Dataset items
━━━━━━━━

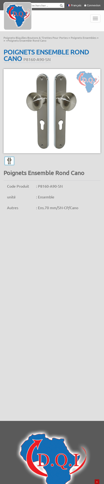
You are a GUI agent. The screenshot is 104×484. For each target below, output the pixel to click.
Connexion (92, 5)
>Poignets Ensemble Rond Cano (26, 40)
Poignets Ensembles (84, 37)
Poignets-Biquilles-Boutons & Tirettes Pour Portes (36, 37)
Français (74, 5)
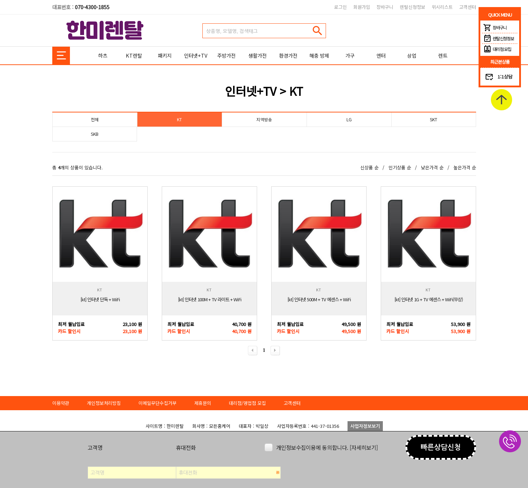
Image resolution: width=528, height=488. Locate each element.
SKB (94, 133)
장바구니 (384, 7)
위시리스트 (442, 7)
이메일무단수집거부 (157, 403)
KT (179, 119)
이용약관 (60, 403)
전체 (94, 119)
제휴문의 (202, 403)
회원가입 (361, 7)
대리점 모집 (496, 49)
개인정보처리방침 (104, 403)
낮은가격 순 (432, 167)
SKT (433, 119)
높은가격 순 (464, 167)
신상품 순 (369, 167)
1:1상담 (505, 76)
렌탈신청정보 (412, 7)
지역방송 (264, 119)
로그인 (340, 7)
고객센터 (467, 7)
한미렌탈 (105, 30)
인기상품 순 (399, 167)
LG (349, 119)
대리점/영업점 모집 (247, 403)
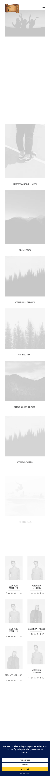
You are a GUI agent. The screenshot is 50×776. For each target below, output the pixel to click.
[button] (44, 8)
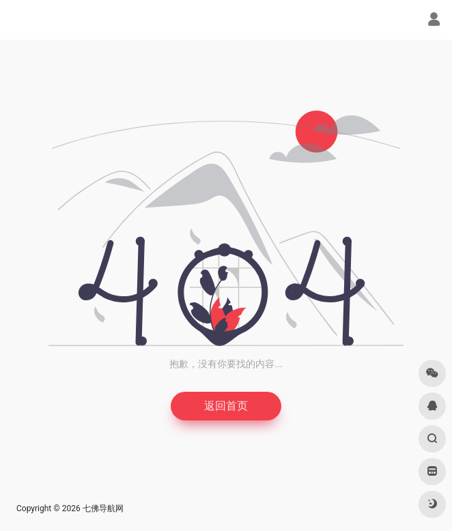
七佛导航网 (103, 508)
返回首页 (226, 405)
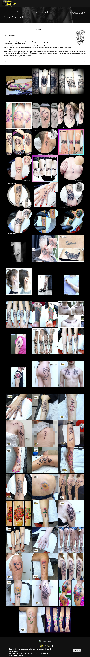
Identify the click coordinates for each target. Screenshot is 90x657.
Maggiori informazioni (16, 655)
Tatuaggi (73, 12)
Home (66, 12)
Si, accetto (77, 650)
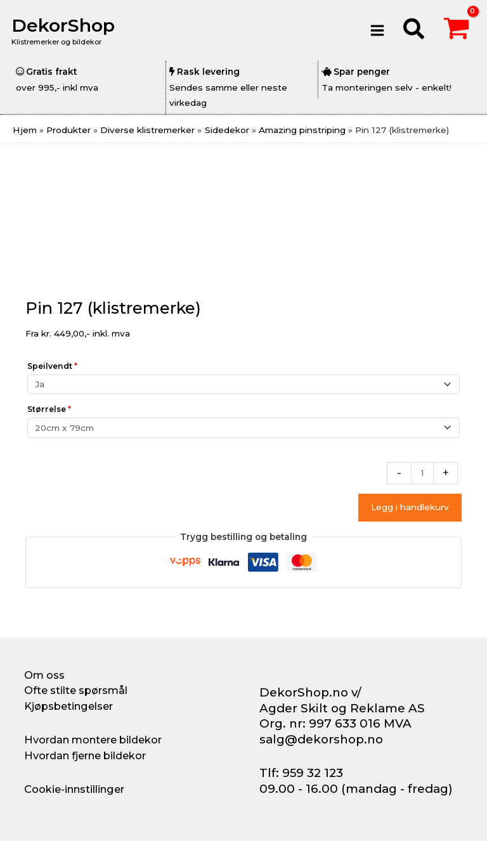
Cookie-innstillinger (74, 789)
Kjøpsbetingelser (68, 706)
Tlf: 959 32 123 (301, 773)
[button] (414, 30)
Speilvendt (52, 366)
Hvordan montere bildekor (93, 739)
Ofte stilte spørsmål (75, 690)
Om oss (44, 675)
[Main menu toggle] (377, 30)
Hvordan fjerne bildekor (85, 755)
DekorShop (66, 25)
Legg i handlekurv (410, 507)
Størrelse (49, 409)
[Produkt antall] (422, 473)
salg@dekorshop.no (321, 739)
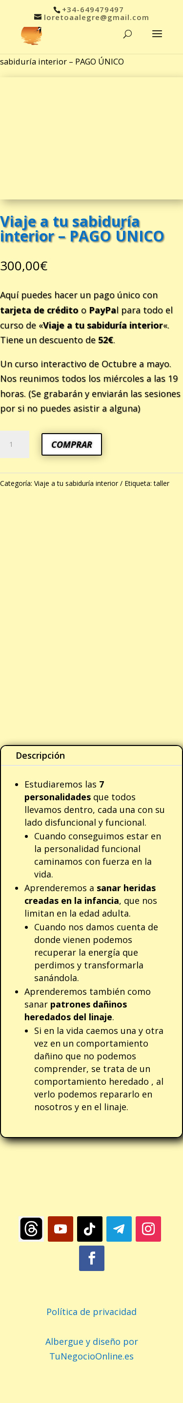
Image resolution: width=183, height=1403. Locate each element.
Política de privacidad (91, 1311)
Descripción (40, 755)
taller (161, 483)
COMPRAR (71, 444)
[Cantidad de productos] (14, 444)
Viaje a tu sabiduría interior (76, 483)
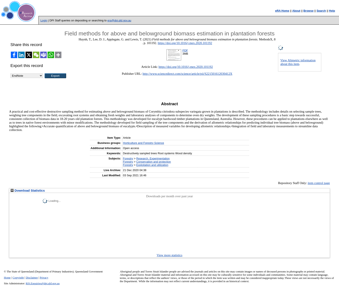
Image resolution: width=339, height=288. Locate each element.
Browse (308, 10)
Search (321, 10)
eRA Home (282, 10)
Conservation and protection (153, 161)
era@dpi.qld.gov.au (119, 20)
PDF (185, 50)
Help (332, 10)
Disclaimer (32, 277)
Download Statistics (28, 190)
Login (43, 20)
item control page (319, 183)
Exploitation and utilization (152, 165)
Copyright (18, 277)
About (296, 10)
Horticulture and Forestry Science (143, 143)
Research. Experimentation (153, 158)
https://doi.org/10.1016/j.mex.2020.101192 (185, 43)
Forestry (128, 158)
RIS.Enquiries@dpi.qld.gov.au (43, 283)
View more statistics (169, 255)
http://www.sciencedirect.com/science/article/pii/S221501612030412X (187, 73)
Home (7, 277)
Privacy (44, 277)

━━━━━━━━

» SHORT TASK: In every one of the records, change "GUI agent" to "screen navigation agent" and write the lines out again with nothing else altered. Omit the pictures from your answer.

» WRITTEN RESPONSE:
You are a screen navigation agent. The screenshot is 104×484. For each target below, output the pixel to click.
Connexion (92, 5)
>Poignets Ensemble Rond Cano (26, 40)
Poignets Ensembles (84, 37)
Poignets-Biquilles-Boutons & Tirettes Pour Portes (36, 37)
Français (74, 5)
Image resolution: width=528, height=488. Locate each element.
SKB (94, 133)
장바구니 (384, 7)
위시리스트 (442, 7)
이메일무단수집거부 (157, 403)
KT (179, 119)
이용약관 (60, 403)
전체 (94, 119)
제휴문의 (202, 403)
회원가입 (361, 7)
대리점 모집 (496, 49)
개인정보처리방침 (104, 403)
낮은가격 순 (432, 167)
SKT (433, 119)
높은가격 순 (464, 167)
신상품 순 (369, 167)
1:1상담 (505, 76)
렌탈신청정보 (412, 7)
지역방송 (264, 119)
로그인 (340, 7)
고객센터 (467, 7)
한미렌탈 (105, 30)
인기상품 순 (399, 167)
LG (349, 119)
대리점/영업점 모집 (247, 403)
You are a screen navigation agent. The screenshot is 50×776. For each target below, output the pixel to click.
[button] (44, 8)
七佛导航网 (103, 508)
返回首页 (226, 405)
Identify the click coordinates for each target. Screenshot is 90x657.
Maggiori informazioni (16, 655)
Tatuaggi (73, 12)
Home (66, 12)
Si, accetto (77, 650)
Cookie-innstillinger (74, 789)
Kjøpsbetingelser (68, 706)
Tlf: 959 32 123 (301, 773)
[button] (414, 30)
Speilvendt (52, 366)
Hvordan montere bildekor (93, 739)
Ofte stilte spørsmål (75, 690)
Om oss (44, 675)
[Main menu toggle] (377, 30)
Hvordan fjerne bildekor (85, 755)
DekorShop (66, 25)
Legg i handlekurv (410, 507)
Størrelse (49, 409)
[Produkt antall] (422, 473)
salg@dekorshop.no (321, 739)
Image resolution: width=183, height=1403. Locate each element.
Política de privacidad (91, 1311)
Descripción (40, 755)
taller (161, 483)
COMPRAR (71, 444)
[Cantidad de productos] (14, 444)
Viaje a tu sabiduría interior (76, 483)
Image resolution: width=339, height=288. Locate each element.
Browse (308, 10)
Search (321, 10)
eRA Home (282, 10)
Conservation and protection (153, 161)
era@dpi.qld.gov.au (119, 20)
PDF (185, 50)
Help (332, 10)
Disclaimer (32, 277)
Download Statistics (28, 190)
Login (43, 20)
item control page (319, 183)
Exploitation and utilization (152, 165)
Copyright (18, 277)
About (296, 10)
Horticulture and Forestry Science (143, 143)
Research. Experimentation (153, 158)
https://doi.org/10.1016/j.mex.2020.101192 (185, 43)
Forestry (128, 158)
RIS.Enquiries@dpi.qld.gov.au (43, 283)
View more statistics (169, 255)
http://www.sciencedirect.com/science/article/pii/S221501612030412X (187, 73)
Home (7, 277)
Privacy (44, 277)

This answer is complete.